Extracted text:
-- START --

- M-138 highlighted in red

Route information
- Maintained by MDOT
- Length: 20.141 mi (32.414 km)
- Existed: c. 1931–present

Major junctions
- West end: M-15 near Munger
- East end: M-24 near Akron

Location
- Country: United States
- State: Michigan
- Counties: Bay, Tuscola

Highway system
- Michigan State Trunkline Highway System; Interstate; US; State; Byways;
| ← M-137 |  | → M-139 |

= M-138 (Michigan highway) =

State highway in Bay and Tuscola counties in Michigan, United States

M-138 is a 20 mi east–west state trunkline highway in The Thumb region of the US state of Michigan. The highway runs from a junction with M-15 west of the unincorporated community of Munger in Bay County to the intersection with M-24 east of Akron in Tuscola County. The trunkline runs through rural agricultural areas outside of the villages and communities it serves. It was designated in the 1930s and extended in the 1940s. M-138 was truncated in the 1990s as well.

==Route description==
M-138 begins at a junction with M-15 (Tuscola Road) just west of Munger in Merritt Township. Known as Munger Road, the highway then heads due east through agricultural fields. On the east side of Munger, the roadway crosses a branch line of the Huron and Eastern Railway. M-138 continues east through farm fields and across the Bay–Tuscola county line at Reese Road. The road name changes in Tuscola County to Fairgrove Road, and the trunkline remains on an easterly track to the community of Fairgrove. In the village, M-138 follows Center Street over another crossing of the Huron and Eastern Railway to a junction with Main Street. The highway turns north on Main and crosses the rail line a second time as they both exit town. North of Fairgrove, Main Street becomes Thomas Road, and M-138 runs northward along it through farm fields. After a 3 mi course, M-138 turns eastward again along Akron Road. The highway passes through the village of Akron on Beach Street, crossing the rail line a final time. West of town the Akron Road name resumes, and M-138 terminates at the intersection with M-24 (Unionville Road).

-- END --

Extracted entries:
-- START --

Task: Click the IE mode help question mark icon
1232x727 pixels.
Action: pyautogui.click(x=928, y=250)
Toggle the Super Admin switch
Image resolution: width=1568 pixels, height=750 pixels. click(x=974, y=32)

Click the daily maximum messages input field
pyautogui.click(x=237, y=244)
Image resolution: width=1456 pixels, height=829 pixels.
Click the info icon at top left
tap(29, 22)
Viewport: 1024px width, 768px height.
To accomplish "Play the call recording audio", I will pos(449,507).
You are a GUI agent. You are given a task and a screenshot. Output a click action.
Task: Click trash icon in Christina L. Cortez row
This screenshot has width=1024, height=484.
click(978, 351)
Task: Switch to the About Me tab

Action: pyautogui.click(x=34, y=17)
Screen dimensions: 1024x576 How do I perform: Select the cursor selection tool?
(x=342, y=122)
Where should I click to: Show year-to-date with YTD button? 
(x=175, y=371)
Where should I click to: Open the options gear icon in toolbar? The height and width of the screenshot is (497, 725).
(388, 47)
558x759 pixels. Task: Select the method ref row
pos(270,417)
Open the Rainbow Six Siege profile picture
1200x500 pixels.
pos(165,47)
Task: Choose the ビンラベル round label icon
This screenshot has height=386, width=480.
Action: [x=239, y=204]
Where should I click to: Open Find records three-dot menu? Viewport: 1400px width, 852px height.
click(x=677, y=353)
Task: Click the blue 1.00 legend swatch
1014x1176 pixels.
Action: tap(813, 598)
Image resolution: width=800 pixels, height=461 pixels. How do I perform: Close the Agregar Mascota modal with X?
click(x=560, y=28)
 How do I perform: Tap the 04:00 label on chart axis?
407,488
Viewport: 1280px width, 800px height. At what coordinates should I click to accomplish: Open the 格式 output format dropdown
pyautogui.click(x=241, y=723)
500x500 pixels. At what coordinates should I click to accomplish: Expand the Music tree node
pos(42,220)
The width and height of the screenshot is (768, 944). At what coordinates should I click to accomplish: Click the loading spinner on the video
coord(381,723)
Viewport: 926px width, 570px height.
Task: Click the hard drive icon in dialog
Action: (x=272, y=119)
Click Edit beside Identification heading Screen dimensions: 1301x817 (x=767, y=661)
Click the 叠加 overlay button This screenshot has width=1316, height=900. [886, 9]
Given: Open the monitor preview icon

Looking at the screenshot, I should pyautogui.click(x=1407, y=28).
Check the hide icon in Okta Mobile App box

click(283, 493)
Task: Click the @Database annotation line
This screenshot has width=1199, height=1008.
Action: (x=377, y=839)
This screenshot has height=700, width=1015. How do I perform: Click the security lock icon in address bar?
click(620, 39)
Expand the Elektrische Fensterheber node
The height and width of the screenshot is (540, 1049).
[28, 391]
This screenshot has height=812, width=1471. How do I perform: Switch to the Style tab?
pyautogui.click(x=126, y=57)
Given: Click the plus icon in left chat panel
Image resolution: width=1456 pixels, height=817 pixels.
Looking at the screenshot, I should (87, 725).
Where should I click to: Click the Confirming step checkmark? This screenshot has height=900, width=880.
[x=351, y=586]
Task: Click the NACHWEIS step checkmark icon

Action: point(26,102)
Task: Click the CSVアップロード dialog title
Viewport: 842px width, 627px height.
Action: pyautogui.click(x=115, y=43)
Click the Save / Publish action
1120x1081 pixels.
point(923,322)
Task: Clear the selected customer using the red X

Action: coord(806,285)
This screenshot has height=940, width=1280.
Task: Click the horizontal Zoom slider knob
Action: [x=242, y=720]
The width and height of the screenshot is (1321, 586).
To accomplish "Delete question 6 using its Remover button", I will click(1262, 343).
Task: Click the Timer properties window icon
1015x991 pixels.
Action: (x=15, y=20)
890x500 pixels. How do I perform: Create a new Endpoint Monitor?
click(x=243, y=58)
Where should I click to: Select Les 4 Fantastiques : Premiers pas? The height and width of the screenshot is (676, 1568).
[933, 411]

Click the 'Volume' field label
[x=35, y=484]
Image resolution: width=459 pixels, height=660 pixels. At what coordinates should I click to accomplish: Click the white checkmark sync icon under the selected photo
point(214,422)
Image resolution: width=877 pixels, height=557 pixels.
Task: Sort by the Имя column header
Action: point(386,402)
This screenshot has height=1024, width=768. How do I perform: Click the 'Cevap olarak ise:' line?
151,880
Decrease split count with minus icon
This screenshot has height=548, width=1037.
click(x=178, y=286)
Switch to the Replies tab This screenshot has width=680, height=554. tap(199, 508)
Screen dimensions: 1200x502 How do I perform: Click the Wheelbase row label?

-- END --

Directions:
• 1. Can you write out the passage of the M-138 article that opens with the words containing "State highway in" and closes with "1990s as well."?
• 2. In the rows, how do the lines from the one containing "Task: Click the @Database annotation line" through the one containing "click(620, 39)" read if "screenshot" is changed to "image" and nothing else is altered? Give only those lines.
The M-138 article and the rows are separate material.

Responses by task:
• 1.
State highway in Bay and Tuscola counties in Michigan, United States

M-138 is a 20 mi east–west state trunkline highway in The Thumb region of the US state of Michigan. The highway runs from a junction with M-15 west of the unincorporated community of Munger in Bay County to the intersection with M-24 east of Akron in Tuscola County. The trunkline runs through rural agricultural areas outside of the villages and communities it serves. It was designated in the 1930s and extended in the 1940s. M-138 was truncated in the 1990s as well.

• 2.
Task: Click the @Database annotation line
This image has width=1199, height=1008.
Action: (x=377, y=839)
This image has height=700, width=1015. How do I perform: Click the security lock icon in address bar?
click(620, 39)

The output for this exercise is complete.